In his book I Was Born This Way, Bean recounted that embracing childhood, as well as his career and finding God’s love and acceptance.

The shining point of his life was his godmother’s mother, the woman Bean called Nana. She cared for him, took him to church, and made him happy, but when he was just 3 years old, Nana died and life changed drastically. He was taken in by his godparents, who loved him but didn’t seem to like him. Shortly after that, Bean was sexually assaulted by an uncle.

Though various abuses continued well into his teens, and though Bean had fully acknowledged his gayness, he maintains that he was cherished and accepted — especially by the unaware wives of his abusers.

Fortunately, he found solace in God and in song.
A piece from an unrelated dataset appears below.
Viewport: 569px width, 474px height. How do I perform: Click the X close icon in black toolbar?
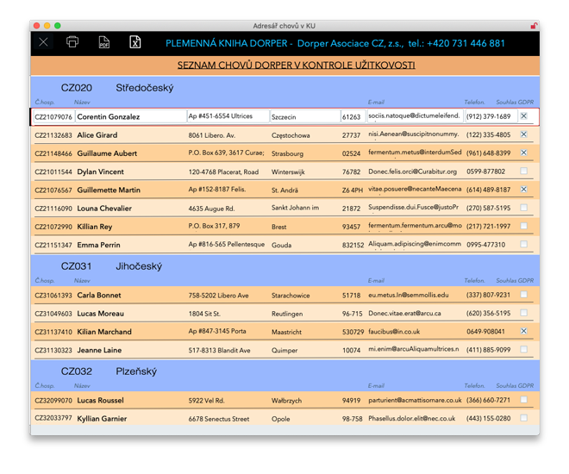43,42
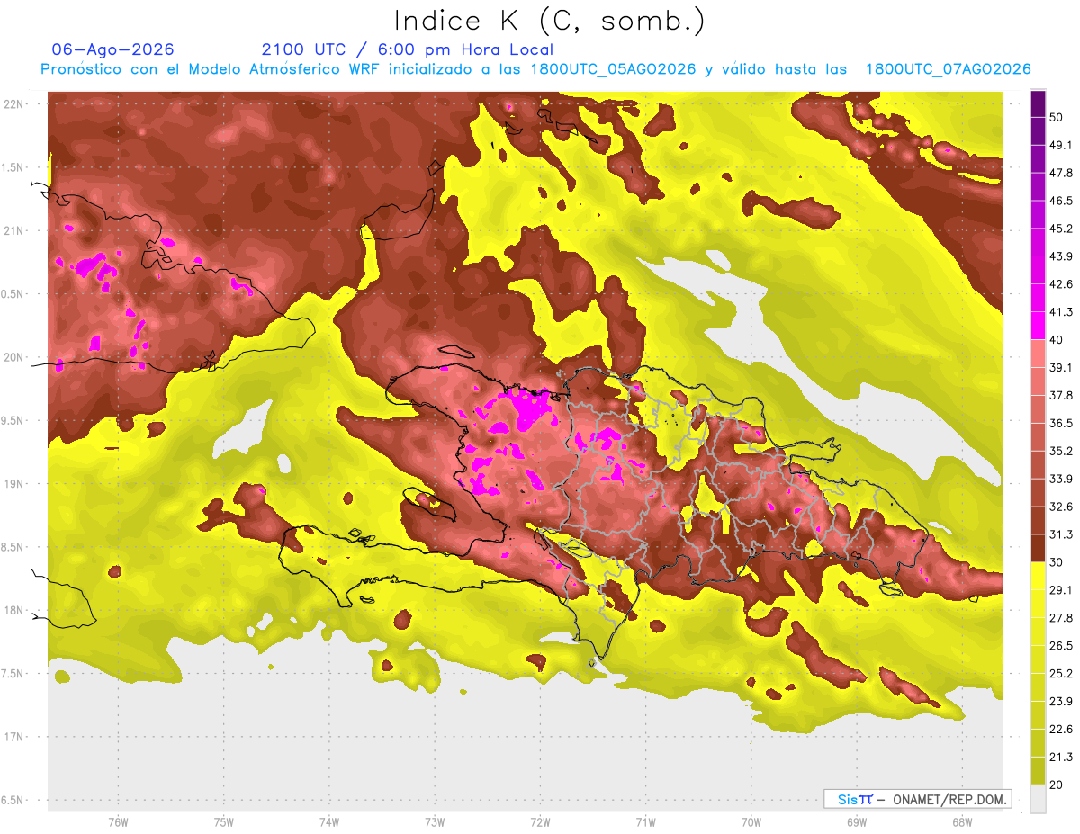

Bean sang in good times and bad, for audiences of none or many. Because he knew that God is love, most of his favorites were gospel songs that Bean sang in the church choir. He was encouraged and tutored, and when he was old enough, he moved to New York City to pursue a gospel music career, quickly making a name for himself on the gospel circuit. He followed that with a disco career and a top-selling record.

But at different points in his life, Bean was homeless, which showed him what God truly wanted him to do. After his musical career ended, he started a church and opened his arms to the LGBTQ community. He began an AIDS outreach program through his ministry — he became unconditional love.

Though it sometimes drags, particularly in the middle section, I Was Born This Way is a wonderful biography about a religious man comfortable with his orientation, and it’s curiously soothing to read.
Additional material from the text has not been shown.